Contents

Remove Kindle DRM with OCR and web automation

Background

I don’t have a lot of space for books, which is one of the reasons I’m a frequent patron of my local library. I borrow both traditional books and ebooks, which I can read on my Kobo reader. If I was going to buy a book, my preference is for an ebook over a paper copy, as I don’t want the physical good. A number of years ago, I wanted to read The Road Chose Me, by Dan Grec - it wasn’t available from my library AND I’m pretty sure it wasn’t available on Kobo at the time (it is now!).

I could have ordered it on Kindle, but I had a Kobo, and I don’t like the idea of “buying” something with digital rights management (DRM)/copy protection. For myself, DRM is fine for renting or streaming something, but if I’m buying something, I don’t want it tied to a specific device or supporting service. I want to be able to consume it when and how I choose, as experience has shown that over time DRM-encumbered media eventually stops working.

A quick Google search found that I could buy the Kindle copy of the book, and remove the DRM using DeDRM_tools. DeDRM_tools required:

  • That you have a Kindle device associated with your Amazon account, and its serial number
  • Amazon’s “Download and Transfer” functionality. From the Amazon website, you could download the book, with DRM tied to a specific device

When configured with your Kindle’s serial number, DeDRM could remove the DRM, allowing you to read the ebook with any device. As I didn’t have a Kindle, I picked up an inexpensive model through a used goods online marketplace, registered it with my account, and DeDRM worked great - I read The Road Chose Me on my Kobo. I ended up buying a few ebooks through Amazon, removed the DRM, and managed them on my PC using Calibre.

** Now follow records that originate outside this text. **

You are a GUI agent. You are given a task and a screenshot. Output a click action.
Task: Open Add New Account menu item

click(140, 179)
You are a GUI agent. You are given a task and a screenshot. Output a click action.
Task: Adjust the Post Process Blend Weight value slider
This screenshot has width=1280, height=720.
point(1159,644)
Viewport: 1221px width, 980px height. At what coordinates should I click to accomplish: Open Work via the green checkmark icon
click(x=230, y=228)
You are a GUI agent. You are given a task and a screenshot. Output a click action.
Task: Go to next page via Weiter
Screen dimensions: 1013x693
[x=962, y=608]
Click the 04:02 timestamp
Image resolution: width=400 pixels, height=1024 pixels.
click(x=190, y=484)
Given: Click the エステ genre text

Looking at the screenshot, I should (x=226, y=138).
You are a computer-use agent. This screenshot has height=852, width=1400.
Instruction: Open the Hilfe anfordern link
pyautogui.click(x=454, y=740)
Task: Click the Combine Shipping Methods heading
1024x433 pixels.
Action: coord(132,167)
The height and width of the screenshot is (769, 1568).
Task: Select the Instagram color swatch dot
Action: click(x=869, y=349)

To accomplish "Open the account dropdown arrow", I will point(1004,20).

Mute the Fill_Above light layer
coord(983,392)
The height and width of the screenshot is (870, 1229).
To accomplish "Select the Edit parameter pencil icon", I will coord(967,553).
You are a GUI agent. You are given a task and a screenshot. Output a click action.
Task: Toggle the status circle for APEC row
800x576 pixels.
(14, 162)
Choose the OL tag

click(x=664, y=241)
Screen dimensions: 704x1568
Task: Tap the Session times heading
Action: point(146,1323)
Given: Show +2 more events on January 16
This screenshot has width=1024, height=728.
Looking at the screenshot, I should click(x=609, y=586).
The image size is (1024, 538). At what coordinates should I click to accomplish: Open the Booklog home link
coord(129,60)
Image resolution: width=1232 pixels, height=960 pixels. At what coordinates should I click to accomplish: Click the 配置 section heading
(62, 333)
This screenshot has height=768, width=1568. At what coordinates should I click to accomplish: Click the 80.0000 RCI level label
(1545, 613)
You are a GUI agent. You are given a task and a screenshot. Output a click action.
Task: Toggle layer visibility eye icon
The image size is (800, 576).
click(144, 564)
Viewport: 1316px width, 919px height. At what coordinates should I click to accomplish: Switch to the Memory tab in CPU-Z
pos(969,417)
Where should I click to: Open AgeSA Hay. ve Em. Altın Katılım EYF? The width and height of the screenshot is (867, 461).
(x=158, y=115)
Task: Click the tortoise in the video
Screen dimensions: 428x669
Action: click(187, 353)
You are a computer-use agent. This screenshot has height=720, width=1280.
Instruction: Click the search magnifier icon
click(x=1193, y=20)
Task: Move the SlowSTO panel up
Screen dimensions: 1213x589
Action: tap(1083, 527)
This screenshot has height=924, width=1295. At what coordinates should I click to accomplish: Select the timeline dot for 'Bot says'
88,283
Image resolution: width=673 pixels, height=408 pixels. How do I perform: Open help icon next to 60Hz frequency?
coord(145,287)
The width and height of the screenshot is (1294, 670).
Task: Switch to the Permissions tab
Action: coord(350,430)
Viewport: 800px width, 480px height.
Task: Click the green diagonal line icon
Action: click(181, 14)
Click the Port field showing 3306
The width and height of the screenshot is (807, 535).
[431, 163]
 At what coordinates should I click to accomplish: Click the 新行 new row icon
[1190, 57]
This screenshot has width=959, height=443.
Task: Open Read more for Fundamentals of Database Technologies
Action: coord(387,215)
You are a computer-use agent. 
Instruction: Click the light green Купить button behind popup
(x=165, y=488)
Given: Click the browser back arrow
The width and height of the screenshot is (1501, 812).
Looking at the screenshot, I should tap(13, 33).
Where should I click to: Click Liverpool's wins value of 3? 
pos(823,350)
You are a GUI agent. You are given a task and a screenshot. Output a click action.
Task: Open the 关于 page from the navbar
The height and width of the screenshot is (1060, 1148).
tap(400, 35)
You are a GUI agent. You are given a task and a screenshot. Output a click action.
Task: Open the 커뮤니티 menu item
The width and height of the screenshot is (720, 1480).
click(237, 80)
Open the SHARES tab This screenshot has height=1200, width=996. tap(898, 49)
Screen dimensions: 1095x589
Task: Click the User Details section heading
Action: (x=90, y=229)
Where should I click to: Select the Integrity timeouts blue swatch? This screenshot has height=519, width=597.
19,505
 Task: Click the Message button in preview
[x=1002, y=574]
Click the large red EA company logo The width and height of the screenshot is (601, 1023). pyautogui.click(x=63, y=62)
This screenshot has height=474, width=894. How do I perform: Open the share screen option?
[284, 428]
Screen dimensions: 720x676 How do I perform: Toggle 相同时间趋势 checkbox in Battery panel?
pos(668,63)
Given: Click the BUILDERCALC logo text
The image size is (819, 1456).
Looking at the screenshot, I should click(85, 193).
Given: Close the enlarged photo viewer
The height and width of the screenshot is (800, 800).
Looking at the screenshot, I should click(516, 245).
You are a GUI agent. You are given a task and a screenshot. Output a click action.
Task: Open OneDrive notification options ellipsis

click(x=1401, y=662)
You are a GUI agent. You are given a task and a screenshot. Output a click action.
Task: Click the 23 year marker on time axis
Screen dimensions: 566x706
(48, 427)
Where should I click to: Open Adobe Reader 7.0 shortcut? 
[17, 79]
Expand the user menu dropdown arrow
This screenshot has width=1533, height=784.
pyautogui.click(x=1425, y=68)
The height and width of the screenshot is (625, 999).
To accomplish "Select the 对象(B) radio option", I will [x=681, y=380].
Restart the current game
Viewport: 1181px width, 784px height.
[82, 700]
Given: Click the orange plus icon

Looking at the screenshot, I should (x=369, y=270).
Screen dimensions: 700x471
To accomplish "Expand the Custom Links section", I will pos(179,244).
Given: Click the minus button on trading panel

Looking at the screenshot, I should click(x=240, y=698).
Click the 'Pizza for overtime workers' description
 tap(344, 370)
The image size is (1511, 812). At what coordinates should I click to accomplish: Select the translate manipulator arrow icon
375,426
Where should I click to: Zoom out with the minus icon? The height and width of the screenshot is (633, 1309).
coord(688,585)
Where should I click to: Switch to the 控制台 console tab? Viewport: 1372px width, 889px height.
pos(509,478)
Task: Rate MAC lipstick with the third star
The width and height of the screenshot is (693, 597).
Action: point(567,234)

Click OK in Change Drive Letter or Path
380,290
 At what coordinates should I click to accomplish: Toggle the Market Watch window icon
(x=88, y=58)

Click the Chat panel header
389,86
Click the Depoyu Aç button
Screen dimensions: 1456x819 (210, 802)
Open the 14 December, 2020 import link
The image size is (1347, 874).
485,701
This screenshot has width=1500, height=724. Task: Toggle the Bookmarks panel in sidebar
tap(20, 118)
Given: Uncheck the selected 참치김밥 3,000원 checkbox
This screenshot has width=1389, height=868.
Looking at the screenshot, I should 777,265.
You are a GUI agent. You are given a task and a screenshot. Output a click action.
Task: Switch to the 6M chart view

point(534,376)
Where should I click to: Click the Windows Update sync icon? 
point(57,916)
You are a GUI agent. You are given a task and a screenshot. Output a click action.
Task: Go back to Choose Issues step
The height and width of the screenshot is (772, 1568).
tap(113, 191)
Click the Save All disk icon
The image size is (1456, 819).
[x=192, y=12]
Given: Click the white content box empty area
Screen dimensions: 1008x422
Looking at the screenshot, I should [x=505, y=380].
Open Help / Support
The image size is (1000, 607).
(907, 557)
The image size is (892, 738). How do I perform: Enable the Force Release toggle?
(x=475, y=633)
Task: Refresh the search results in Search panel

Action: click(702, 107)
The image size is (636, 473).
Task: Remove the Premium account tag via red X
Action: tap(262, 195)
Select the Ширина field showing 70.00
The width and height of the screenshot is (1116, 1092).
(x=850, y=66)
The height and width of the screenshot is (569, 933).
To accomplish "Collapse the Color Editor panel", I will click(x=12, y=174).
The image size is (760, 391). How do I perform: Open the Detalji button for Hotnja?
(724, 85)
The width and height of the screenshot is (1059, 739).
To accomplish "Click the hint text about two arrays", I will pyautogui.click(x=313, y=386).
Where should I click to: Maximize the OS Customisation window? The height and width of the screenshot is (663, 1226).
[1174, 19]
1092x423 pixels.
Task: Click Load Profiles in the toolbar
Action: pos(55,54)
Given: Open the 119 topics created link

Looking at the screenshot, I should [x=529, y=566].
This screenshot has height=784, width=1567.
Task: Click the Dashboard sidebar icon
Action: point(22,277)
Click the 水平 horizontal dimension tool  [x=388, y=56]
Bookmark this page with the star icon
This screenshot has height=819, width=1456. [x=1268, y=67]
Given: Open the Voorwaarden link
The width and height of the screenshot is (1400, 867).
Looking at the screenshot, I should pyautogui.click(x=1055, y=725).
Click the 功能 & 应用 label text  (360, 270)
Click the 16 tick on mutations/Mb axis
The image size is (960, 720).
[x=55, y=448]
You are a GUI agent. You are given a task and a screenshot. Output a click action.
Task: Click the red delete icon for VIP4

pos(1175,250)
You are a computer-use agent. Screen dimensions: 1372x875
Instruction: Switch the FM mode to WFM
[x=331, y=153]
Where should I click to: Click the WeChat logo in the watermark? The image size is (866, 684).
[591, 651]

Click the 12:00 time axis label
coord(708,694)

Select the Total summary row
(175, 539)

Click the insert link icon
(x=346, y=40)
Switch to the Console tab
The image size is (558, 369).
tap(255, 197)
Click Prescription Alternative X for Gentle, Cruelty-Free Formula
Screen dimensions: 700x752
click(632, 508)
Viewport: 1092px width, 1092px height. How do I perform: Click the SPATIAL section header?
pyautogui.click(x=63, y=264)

Kindle Download and Transfer Discontinued

Mid-February, various technology sites were reporting that Amazon was discontinuing the download and transfer feature. Sure enough, I logged in, and saw the notice.

/remove-drm-with-kindleocrer/images/AmazonDownloadAndTransfer.png
Amazon Download and Transfer Discontinued

Along with I’m sure is a very small group of like-minded Amazon customers I see in my feeds, I DeDRM’d a few books I’d purchased that I hadn’t got around to doing yet.

When Hackaday posted its article about Amazon deprecating this feature, they linked back to a 2013 post about a fun Lego robot that removed Kindle DRM: it took a photo of the screen, ran OCR, flipped the page, and continued until the end of the book, creating an electronic copy without DRM.

This inspired me to do the same, except with the Kindle web portal and Selenium browser automation.

KindleOCRer

/remove-drm-with-kindleocrer/images/kindleOCRerscreenshot.png
Book on Kindle Portal, kindleOCRer on console, and DRM free output

I created a script which opens the Kindle web app, takes screenshots, flips the pages, runs an OCR process, and produces an ePub with a working table of contents. It’s built with Selenium, marker, and Pandoc with the pypandoc wrapper.

The script is available here: https://github.com/raudette/kindleOCRer

I tried it with The Kipling Reader, which I can share here as it is in the public domain. Running it is as easy as:

1
python kindleOCRer.py --title=The\ Kipling\ Reader --jobname=The\ Kipling\ Reader

On my PC, this takes about 5 minutes. You can review the script output here: The Kipling Reader converted by kindleOCRer and compare it with The Kipling Reader from Project Gutenberg.

A video of the script running is available on YouTube: https://youtu.be/3-07wMCKlkw.

Full Source

https://github.com/raudette/kindleOCRer